Last, and perhaps most worryingly, there is not much the US government can do to act as protector. The "opt-in" argument is, for the most part, correct -- a user ultimately chooses which information to expose to servers and to the public simply by logging into a service like Google, Facebook or Mint. The Obama administration recognized this dilemma in Secretary Clinton's Remarks on internet freedom on January 21st. The speech lays out five fundamental freedoms that the US will advocate and protect online, but makes no mention of The Cloud, nor of how the US government is prepared to specifically address these other frightening implications of The Cloud.

For this last reason in particular, Secretary Clinton's speech inadvertently may have revealed our hand to the world: a tech-savvy, forward thinking administration may not completely understand the implications of its embrace of 21st Century diplomacy and open government. This is not an allocation of blame -- "cyberspace" is an extraordinarily grey and rapidly evolving area, and it is vital that the US engage in "cyberspace" as it evolves.

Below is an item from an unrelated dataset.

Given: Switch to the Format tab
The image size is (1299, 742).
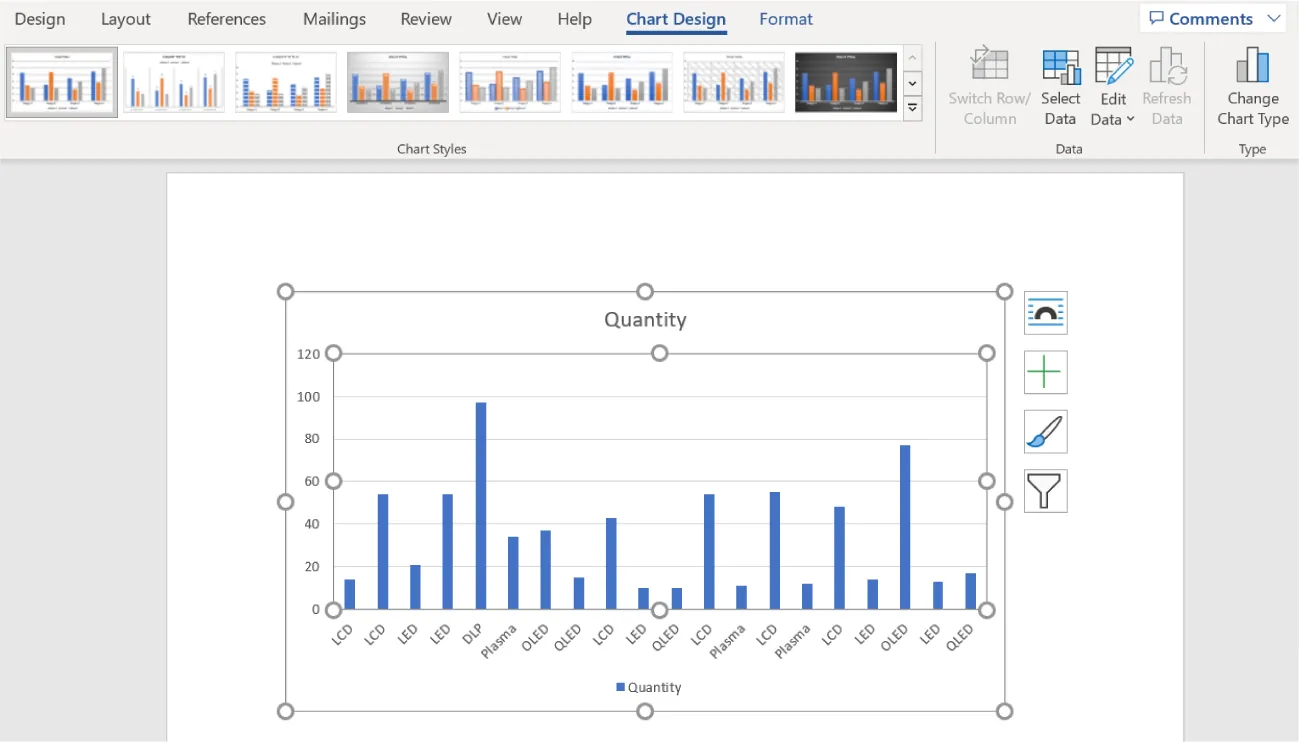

But the Chinese arguably have revealed a darker threat to the individual safety of Americans than the Cold War ever did. Worse, in having made this attack, they may have forced the US to address whether it must counter the Chinese threat by engaging in, if not actively protecting, the psychographic data of Americans using the web.

The Obama administration now faces a set of complicated challenges against which it must act quickly, decisively, and shrewdly. First, it must define "cybersecurity" for the American people, and how it will defend Americans in cyberspace. The term is largely undefined, and needs to be better understood by the average American. Second, it must begin to educate Americans on how to engage in cyberspace -- millions of Americans have left themselves vulnerable simply by using the same password on multiple sites. An important first step would be to begin educating Americans on cybersecurity via YouTube and its other Web 2.0 channels immediately. Last, the administration must work more closely with businesses and Congress to better protect user data held by weaker businesses, and to build protective measures that shield consumer data in the event of business failures.

A bill in the works by Senators Snowe and Rockefeller appears to lay the groundwork for the Obama administration to address some of these concerns, and would give the President "new emergency powers." But it is arguable that the emergency already exists, and the opportunity for the Administration to take leadership on this issue is now.

Andrew A. Rosen is the Principal and Founder of AAgave LLC, a strategic consultancy in digital media, and a Term Member of the Council on Foreign Relations. He has worked in digital media at Viacom, on the foreign policy staffs for Senators Edward M. Kennedy and Robert Torricelli, and at the National Committee on American Foreign Policy, a New York-based think tank.